Apparently Transport for the North is a “talking shop”, even though it’s the Department for Transport which refuses to let TfN be part of the decision making process for essential schemes such as the Transpennine Route Upgrade (TRU).

TRU was announced in 2011 and re-announced in 2012. Since then, nothing. The DfT have failed to make, let alone implement, a decision as to the scope of TRU.

  • They have failed to undertake to do the scheme properly.
  • They have refused to be open and transparent about what is proposed.
  • They have reneged on the commitment to upgrade all stations along the route (including Marsden) to provide step-free access.
  • They refuse to say whether they will electrify the whole route, as they promised to do in 2011.
  • They refuse to consult with communities and passengers along the route.
  • They have yet to start construction anywhere along the route.
  • Now, it seems, they blame others for their own incompetence.

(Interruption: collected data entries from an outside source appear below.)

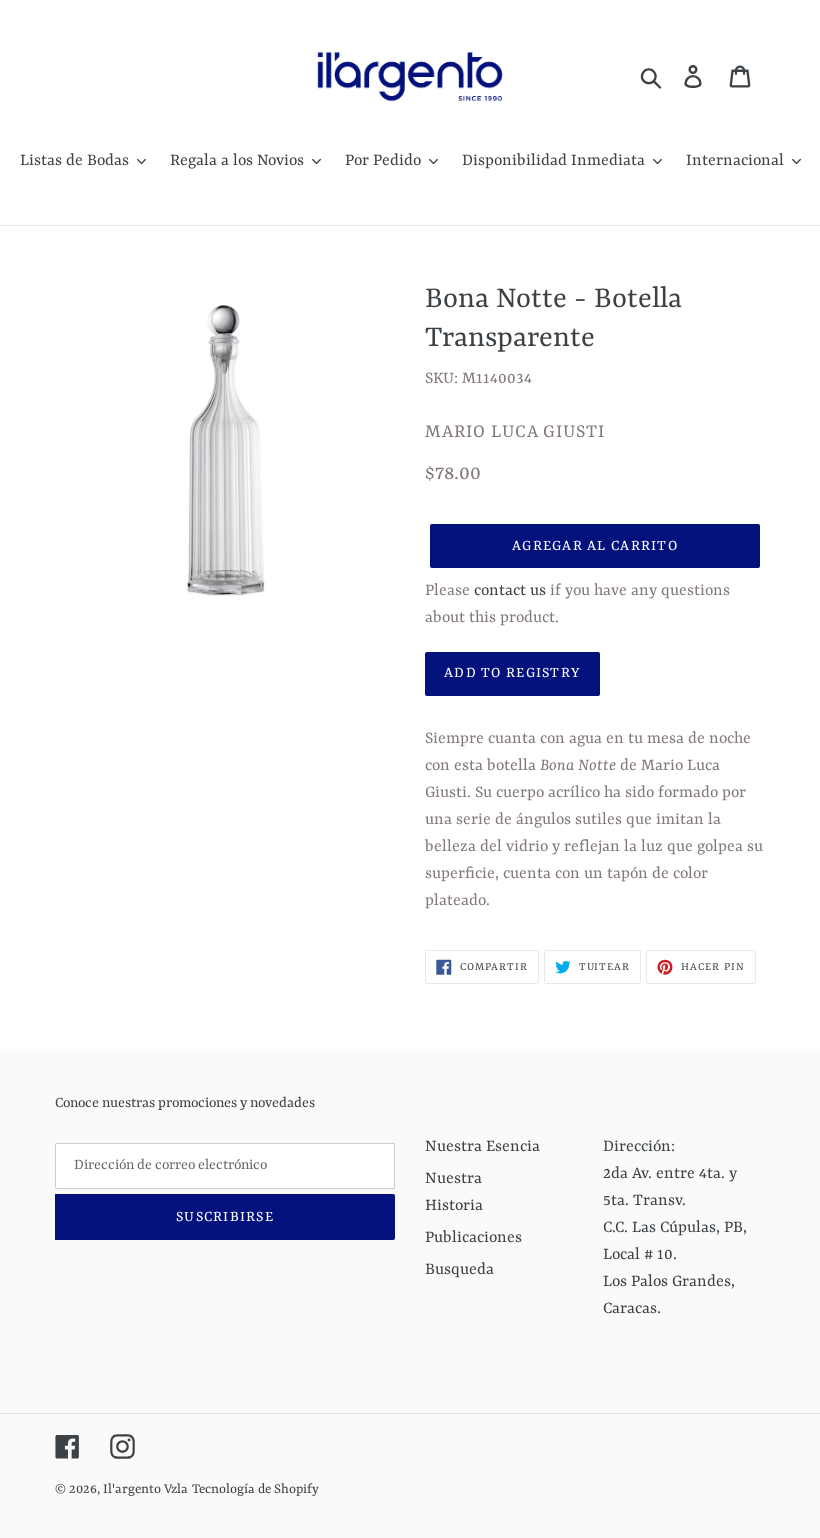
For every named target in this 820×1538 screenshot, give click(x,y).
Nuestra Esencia (482, 1147)
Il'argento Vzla (145, 1489)
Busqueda (459, 1270)
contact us (510, 591)
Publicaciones (473, 1238)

In December 2018, SMART asked the then Secretary of State, in a meeting, whether TRU would deliver the basics of step-free access and a half-hourly stopping service for Slaithwaite, Marsden, Greenfield and Mossley. The Secretary of State said he did not know, but in the following 19 months neither he nor his department bothered to find out and to provide an answer to this simple question.

[Article from the Yorkshire Post, 19th July 2020, follows]

The Government has insisted rapid investment in the North’s railways is key to rebuilding after coronavirus amid reports a multi-billion announcement is due to be made by the transport secretary this week.

Reports today have suggested transport secretary Grant Shapps is poised to announce a £6bn investment into northern railways this week, and the creation of a new Northern Transport Acceleration Council to drive through the trans-Pennine upgrade.

The Sunday Times reported the new body was expected to deliver Boris Johnson’s “Project Speed” promise to hasten the delivery of infrastructure upgrades, with a government minister due to sit on the council.

The newspaper reported ministers believe the current body, Transport for the North (TfN), is a “talking shop” which has done little to bring forward rail upgrades.

But experts pointed out that TfN does not have the funding, or powers, to deliver the upgrades.

Reports also pointed towards plans for a Department for Transport hub in the North, adding to previous reports of other government departments looking to move some civil servants to areas such as York.

The Prime Minister’s official spokesman confirmed this week that the prospect of a government hub in the North was being explored.

A DfT spokesperson said today:

“We’ve been clear that, as we rebuild from Covid-19, we must invest in revitalising towns and cities across the North, to ensure we kickstart our economic recovery, deliver rapid improvements to journeys for passengers, and accelerate the delivery of key projects.

“We are working closely with Northern leaders to determine how to ensure that vital investment is delivered swiftly and effectively. We will announce further details in due course.”